Zu welcher Tages- und Nachtzeit jemand Ö1 aufdreht – er wird mit Ideen von Christian Muthspiel beschallt. Seit der Steirer die klassischen, dann wieder jazzigen Signations für den Sender komponiert hat, ist er ein Dauerbegleiter für Fans jenes Senders, der "gehört gehört". Der vielseitige Komponist, Posaunist, Pianist und Dirigent hat kurze Stücke ersonnen, die eine Weiterentwicklung vertragen würden. Von seinem neuen Projekt will Muthspiel die Ö1-Miniaturen allerdings freihalten.

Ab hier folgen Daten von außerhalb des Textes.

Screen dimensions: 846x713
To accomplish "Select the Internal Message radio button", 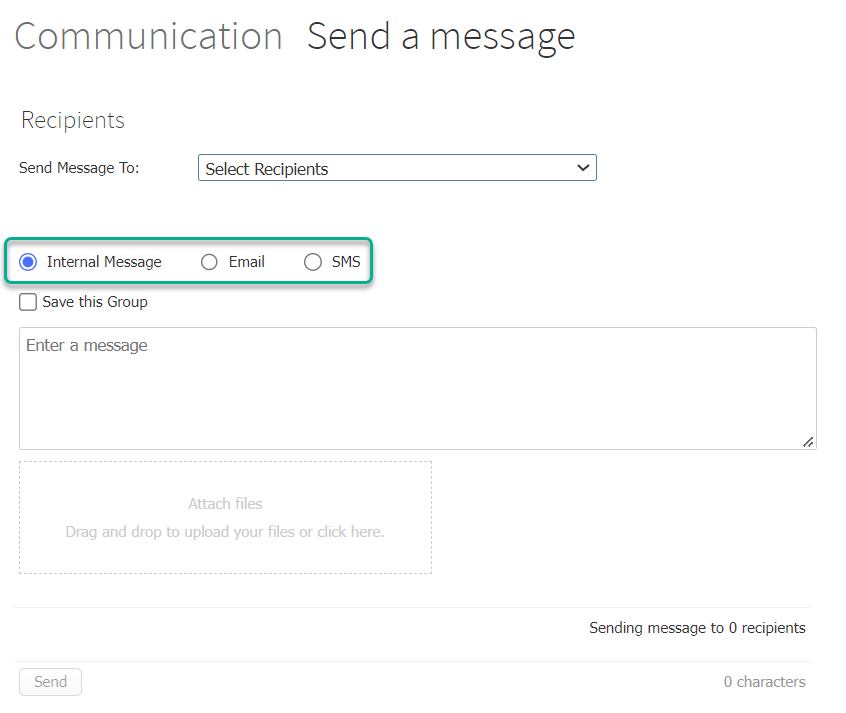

Ein akustisches Déjà-vu muss, wer das neue Orjazztra Vienna in Saalfelden hört, also nicht fürchten. "Es ist vom ersten Ton an alles neu, ich wollte Neuland betreten." Die Musik des Orjazztra sei auch "komponiert und nicht arrangiert", beharrt Muthspiel auf den Unterschied. "Ich habe komplexe Partituren geschrieben, die dem Begriff Orchester so nahe sind wie dem Begriff Jazz. Ein Jazztune zu arrangieren, ist etwas Anderes, als eine 17-stimmige Partitur zu komponieren."

Nicht beleidigt

Carla Bley und das Vienna Art Orchestra, bei dem Muthspiel tätig war, sind Inspirationsquellen, die jedoch zu individuellen Stücken führen sollen. "Ich will jedoch nicht krampfhaft Einflüsse verleugnen. Würde jemand zu mir sagen, das Orjazztra klinge nach Bley, würde ich mich eher freuen als beleidigt sein." Schon die Besetzung mit doppelter Rhythmusgruppe, sechs Saxofonen mit vielen Wechselinstrumenten und einem eher kleinen Blechsatz sei aber sehr individuell "wie auch etwa der Schwerpunkt 'polyrhythmisches Komponieren'."

Größe löst Freude aus

Vor allem der Begriff "Orchesterkultur" ist Muthspiel wichtig: "Ich meine damit aus der Klassik stammende Tugenden der Interpretation im Sinne von Klangfarben, Dynamik, Phrasierung." Es wundert nicht. Durch das Schreiben für große und kleinere Besetzungen und das Dirigieren opulenter Symphonik sei ihm "der große Apparat recht vertraut. Das heißt: Es löst bei mir Freude aus, ein siebzehnzeiliges Partiturblatt zu beschreiben, da viele grundsätzliche Fragen der Mehr- und Vielstimmigkeit in jeder Musik dieselben sind."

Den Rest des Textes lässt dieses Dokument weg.